みなさま、こんにちは。
先日25日に引き続き、もう1度ブログを担当させていただきます、鈴木美紗です。
私たち“仙台国際音楽コンクール出身 6人のピアニスト”によるブログ担当も、いよいよ本日で最終日となりました。
この1週間、出演メンバーの皆さんそれぞれの素顔や個性が垣間見られる素敵なブログが綴られており、とても楽しく拝見させていただきました♪
では今日は、私が演奏させていただくドビュッシーの『映像 第2集』について、お話させていただきますね。
クロード・ドビュッシー(1862-1918)は、「月の光」や「亜麻色の髪の乙女」などで知られるフランスの作曲家です。
これらの曲に比べると、この『映像 第2集』はあまり一般的ではないかも知れませんが、素晴らしい名作であり、私の大好きな作曲家の1人であるドビュッシーの曲中でも、特に好きな作品です。
この曲は3曲で1つの組曲として成っており、それぞれにタイトルがついているのですが、これがまた詩的なのです。
まず1曲目が“Cloches à travers les feuilles”—日本語で“葉ずえをわたる鐘の音”と訳されますが、その名の通り、鐘と葉のざわめきという2つの要素が描写されており、それらが互いに共鳴し合い、音と光のハーモニーを織り成している曲です。

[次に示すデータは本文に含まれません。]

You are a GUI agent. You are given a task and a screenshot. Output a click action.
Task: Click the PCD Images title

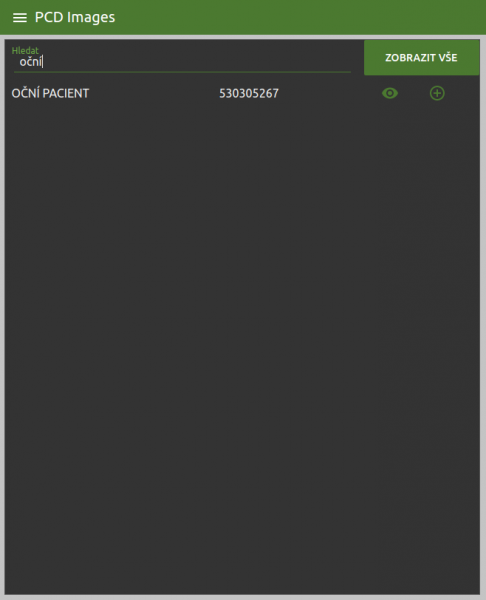coord(75,17)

続いて2曲目“Et la lune descend sur le temple qui fut”—“そして月は廃寺に落ちる”では、時が止まったかのような忘我の中、神秘的な月の光のファンタジーがエキゾチックにくすぶり、静かに薫り立ち、溶け合います。
そして最後は“Poissons d’or”—“金色の魚”です。
“金魚”と訳されることもありますが、いわゆる金魚ではなく、金色の錦鯉が描かれた日本の漆絵からインスピレーションを得たのではないかと言われています。

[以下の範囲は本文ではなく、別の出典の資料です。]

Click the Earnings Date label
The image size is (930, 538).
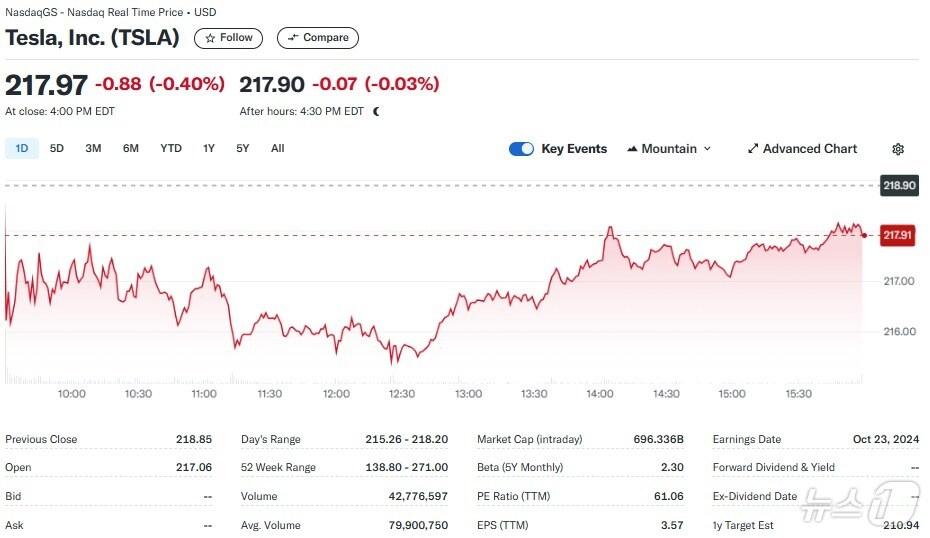[x=746, y=439]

曲は水面の静かなさざ波に始まり、水しぶきを上げ、縦横無尽に泳ぐ魚の絶え間ない動きや、それに呼応する水の泡立ちや光のきらめきといった情景が、茶目っ気たっぷりに描かれています。
途中の「気まぐれに」と書かれたセクションではジャズのおしゃれなコードが登場し、ドビュッシー特有のエスプリが光っています。
全体的に非常に技巧的で、曲集を締めくくるのにふさわしい、華やかな作品となっています。

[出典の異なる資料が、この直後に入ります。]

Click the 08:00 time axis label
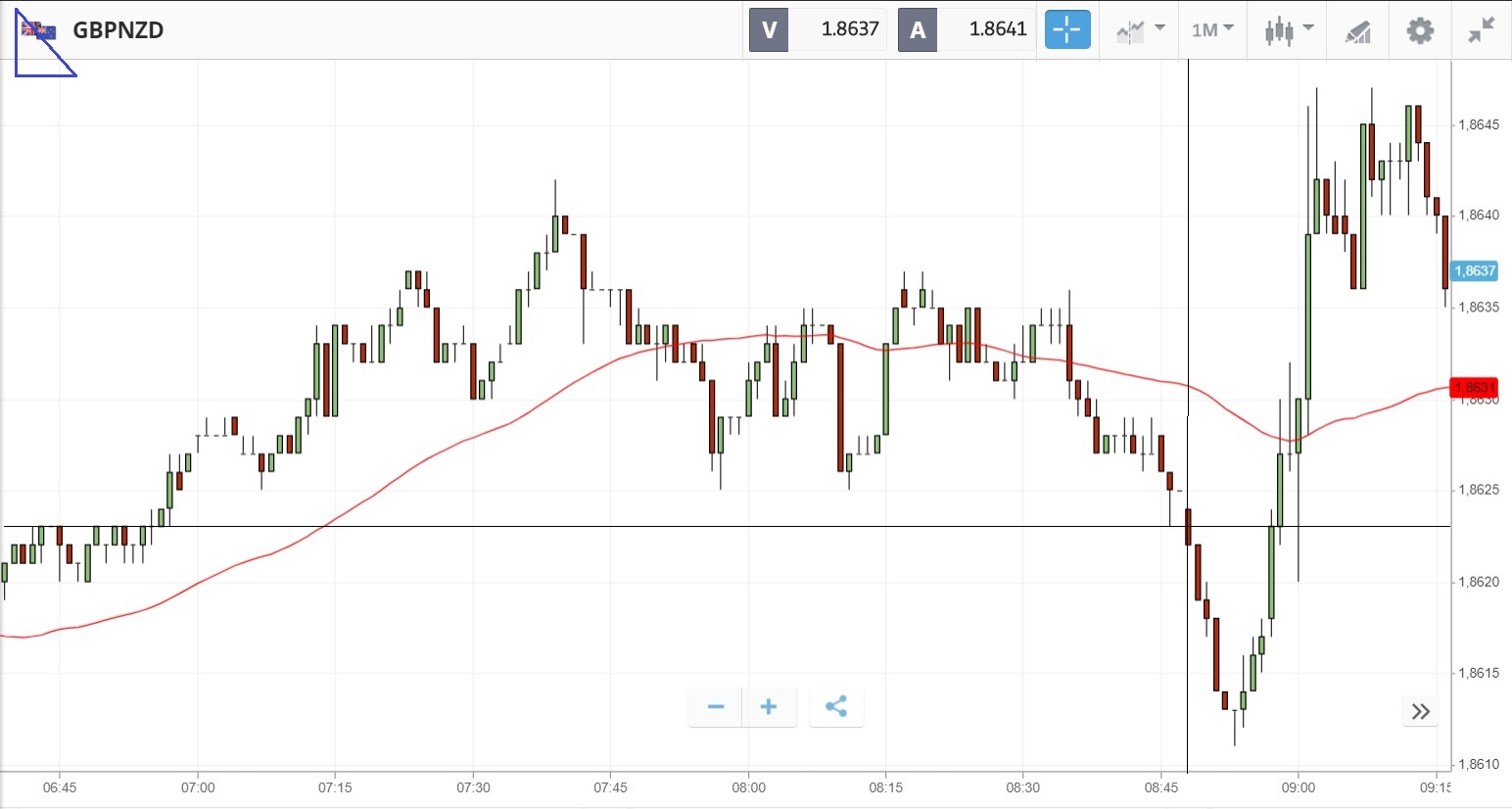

これらの魅力的な3曲を通じて、色とりどりのファンタジーの世界にみなさまをいざなうことができたら、と思っております♪
では最後に、私たちの公演の日時と場所について、改めてお知らせさせていただきます。
“駆けつけた仙台国際音楽コンクール出身 6人のピアニスト”—心を込めて、つむぐ美しいメロディー
10月2日(日)仙台市青年文化センター 交流ホール
【1】 10:30〜11:15 米津真浩、鈴木美紗、法貴彩子
【2】 13:00〜13:45 美世真里奈、佐野隆哉、根津理恵子
(以上 出演順、敬称略)
当日みなさまにお目にかかれますのを、出演者一同、心待ちにしております。
それでは、会場でお会いしましょう!
鈴木美紗
追伸:写真は、ベルリン芸術大学美術科の校舎の中庭で行われた野外コンサートの時のものです。
とても自由な雰囲気で、芝生に寝転がる人あれば、ホットドックやビール瓶片手に聴く人もあり…
舞台には子供達が今にも上がって来そうでした(笑)。